Originally Posted By: Quattro Pete
Originally Posted By: lawman1909
With all my cases, adding up EVERY penny I spent, I saved a few hundred to a thousand dollars by leasing, then buying with cash.
I'd be interested in seeing your full math on this.
+1 This makes zero sense to me. Even the best negotiation on cars that barely depreciate (say some bare bones honda) and with low mileage caps still dont make sense...
If you do the math on the "money factor" youll see that it is way higher than any reasonable new car loan, let alone the manufacturer incentive ones.
I get it that if youre a careful driver, and dont wear tires fast, dont get cars dirty, dinged and dented, that it is possible to return them without penalty... and Ill bet that if youre renting again with the same dealer or family of dealerships, to make the deal, they may overlook more. But they are still making money someplace.

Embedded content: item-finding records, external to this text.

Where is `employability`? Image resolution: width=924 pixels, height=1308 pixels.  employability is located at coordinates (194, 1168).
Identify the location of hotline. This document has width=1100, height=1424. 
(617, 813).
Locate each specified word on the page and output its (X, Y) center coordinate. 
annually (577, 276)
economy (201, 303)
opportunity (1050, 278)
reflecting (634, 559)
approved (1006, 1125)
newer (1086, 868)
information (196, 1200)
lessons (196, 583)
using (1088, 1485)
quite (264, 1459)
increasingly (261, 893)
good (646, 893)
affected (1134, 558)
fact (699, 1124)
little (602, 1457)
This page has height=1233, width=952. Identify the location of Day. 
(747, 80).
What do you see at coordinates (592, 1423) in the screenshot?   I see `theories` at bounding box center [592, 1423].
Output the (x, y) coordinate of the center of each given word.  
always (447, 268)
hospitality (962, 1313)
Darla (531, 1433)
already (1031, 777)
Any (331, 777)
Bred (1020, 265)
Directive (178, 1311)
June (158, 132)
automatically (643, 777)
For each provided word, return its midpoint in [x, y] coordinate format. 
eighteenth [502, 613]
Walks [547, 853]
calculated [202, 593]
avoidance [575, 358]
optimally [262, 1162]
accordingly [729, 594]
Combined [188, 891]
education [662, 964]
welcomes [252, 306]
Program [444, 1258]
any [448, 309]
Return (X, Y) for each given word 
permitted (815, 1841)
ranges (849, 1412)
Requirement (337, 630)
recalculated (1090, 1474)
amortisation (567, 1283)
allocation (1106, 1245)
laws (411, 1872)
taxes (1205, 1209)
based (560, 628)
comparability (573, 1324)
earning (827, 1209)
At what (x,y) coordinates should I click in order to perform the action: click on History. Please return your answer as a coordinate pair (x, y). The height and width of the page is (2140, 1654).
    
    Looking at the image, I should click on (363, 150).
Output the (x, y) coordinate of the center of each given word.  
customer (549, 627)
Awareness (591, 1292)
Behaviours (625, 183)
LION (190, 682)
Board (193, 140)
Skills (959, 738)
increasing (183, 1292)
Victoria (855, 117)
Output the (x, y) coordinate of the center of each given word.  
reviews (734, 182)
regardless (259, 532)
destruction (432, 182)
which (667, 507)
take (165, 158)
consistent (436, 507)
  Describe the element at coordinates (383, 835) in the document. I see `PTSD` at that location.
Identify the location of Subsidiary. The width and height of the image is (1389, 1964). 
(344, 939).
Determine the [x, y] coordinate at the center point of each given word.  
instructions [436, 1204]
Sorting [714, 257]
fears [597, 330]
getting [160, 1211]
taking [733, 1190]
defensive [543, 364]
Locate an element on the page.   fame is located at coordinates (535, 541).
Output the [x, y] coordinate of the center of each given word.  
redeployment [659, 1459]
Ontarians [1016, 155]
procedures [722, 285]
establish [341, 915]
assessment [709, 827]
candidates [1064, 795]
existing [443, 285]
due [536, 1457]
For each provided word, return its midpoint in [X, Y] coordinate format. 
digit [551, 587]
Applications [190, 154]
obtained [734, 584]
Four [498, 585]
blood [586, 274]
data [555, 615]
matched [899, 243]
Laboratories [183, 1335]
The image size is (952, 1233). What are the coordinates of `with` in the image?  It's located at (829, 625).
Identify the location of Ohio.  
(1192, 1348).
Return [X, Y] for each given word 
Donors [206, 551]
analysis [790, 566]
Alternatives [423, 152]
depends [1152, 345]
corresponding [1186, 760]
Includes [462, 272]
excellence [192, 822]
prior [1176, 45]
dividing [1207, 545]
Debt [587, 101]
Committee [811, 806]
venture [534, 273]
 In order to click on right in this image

At the end of the day, its really as simple as this...
A dealer that sells a car to a buyer, cash, third party financed, or even manufacturer financed, had some upfront funds on the line for the car, but as soon as it is driven off the lot, it is somebody else's issue.
A dealer that leases a car still has retained interest and ownership in that car, even if there is some relief via the manufactuer's financing and leasing arm. Why? Because somebody associated with the dealer or manufactuer still owns that car throughout the lease period, and then has to get it back and resell it. Now, sometimes there is more profit in used cars than new ones, but a lease isnt "buying" a trade-in at below market value. Everything was decided before. So now they have something that may be a good or bad sale, at best they can CPO it for some premium, at worst, auction it and (hopefully) break even.
There are more touches, more risk, in a lease. That's why the interest rate (MF) on a lease is higher, and why it must be more expensive. Even if the sale of a car is the loss leader portion, as theyre hoping to make money on long term service and maintenance, there are jus too many unknowns for a leased car, so the risk/reward needs to be adjusted in the favor of the vehicle owner who is taking a risk.
It is false economy to think that a lease is cheaper, or that it cost less than ownership, even if a half-decent loan (which I dont advocate) is taken out.